■ Selected text
Start of Block
The Vatican

Meeting of the Pope with the Italian Confraternities

In his recent meeting with the Confederation of Confraternities of the Dioceses of Italy, Pope Francis encouraged these associations of the faithful to articulate their journey along three fundamental lines: Gospel, ecclesiality and missionary spirit.

Stefano Grossi Gondi-January 20, 2023-Reading time: 3 minutes

The Pope listens to the greeting of the president of the Italian confraternities, Rino Bisignano, during the meeting ©CNS photo/Vatican Media

On January 16, the Pope Francis received at the Vatican representatives of the Confederation of Confraternities of the Dioceses of Italy. This organization was founded in the Jubilee Year 2000 and projects itself towards the year 2025, when the next Jubilee will be celebrated.

In Italy, it currently has about 3,200 realities (there are as many confraternities in the country that are not registered in this association) and two million members.

History of the Brotherhoods

The experience of the Confraternities has a very ancient history, beginning around the 8th century with the equal participation of consecrated and lay people.
End of Block
■ Data provided
Start of Block
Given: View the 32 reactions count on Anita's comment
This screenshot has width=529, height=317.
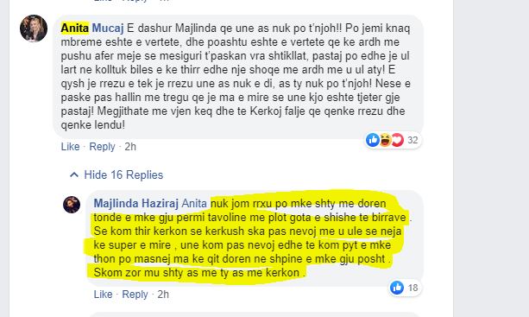Looking at the screenshot, I should [x=412, y=140].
End of Block
■ Exercise tasks
1. Name the fundamental lines along which, according to the article on the Pope's meeting with the Italian confraternities, Pope Francis encouraged the confraternities to articulate their journey.
2. Repeat everything in the article on the Pope's meeting with the Italian confraternities from "Stefano Grossi Gondi-January" down to "and lay people.".
3. Go on with the article on the Pope's meeting with the Italian confraternities from the point where it stops.
The listing comes from a separate source and is unrelated to the article.

■ Numbered answers
1. Gospel, ecclesiality, missionary spirit

2.
Stefano Grossi Gondi-January 20, 2023-Reading time: 3 minutes

The Pope listens to the greeting of the president of the Italian confraternities, Rino Bisignano, during the meeting ©CNS photo/Vatican Media

On January 16, the Pope Francis received at the Vatican representatives of the Confederation of Confraternities of the Dioceses of Italy. This organization was founded in the Jubilee Year 2000 and projects itself towards the year 2025, when the next Jubilee will be celebrated.

In Italy, it currently has about 3,200 realities (there are as many confraternities in the country that are not registered in this association) and two million members.

History of the Brotherhoods

The experience of the Confraternities has a very ancient history, beginning around the 8th century with the equal participation of consecrated and lay people.

3.
Long before the first religious orders were established, many Confraternities were already practicing works of charity and mercy, and working to increase public worship and popular piety.

The 14th century saw a new development with the creation of the Companies of the Body of Christ and of Mercy, and later those of Charity and of Divine Love, which founded hospitals and shelters for the needy. At this time, practically all the religious orders created Confraternities.

In the 16th century an evolution took place with the appearance of the archconfraternities; they were part of a network of confraternities, performed more pious works and various obligations, and enjoyed greater indulgences.

In later centuries, when the phenomenon of the missions developed, the Brotherhoods developed in new countries, where they represented works of evangelization.

During the Napoleonic era, almost all the confraternities were suppressed and their property confiscated. Only those with a purely religious character managed to survive.

In Italy, in the 19th century, confraternities that had a charitable purpose were distinguished from those that had a cultic purpose; confraternities that performed charitable works came under the control of the state authority.

An 1890 law confiscated all wealth-generating assets of all confraternities for worship purposes, leaving only the oratories and churches, and suppressed the charity offices and the charity congregation.

As already mentioned, in the year 2000 a reform desired by Pope John Paul II took place, which established the Confederation of Confraternities of the Dioceses of Italy. This reality of the Church thus had official recognition with the new century, protected by ecclesiastical authority.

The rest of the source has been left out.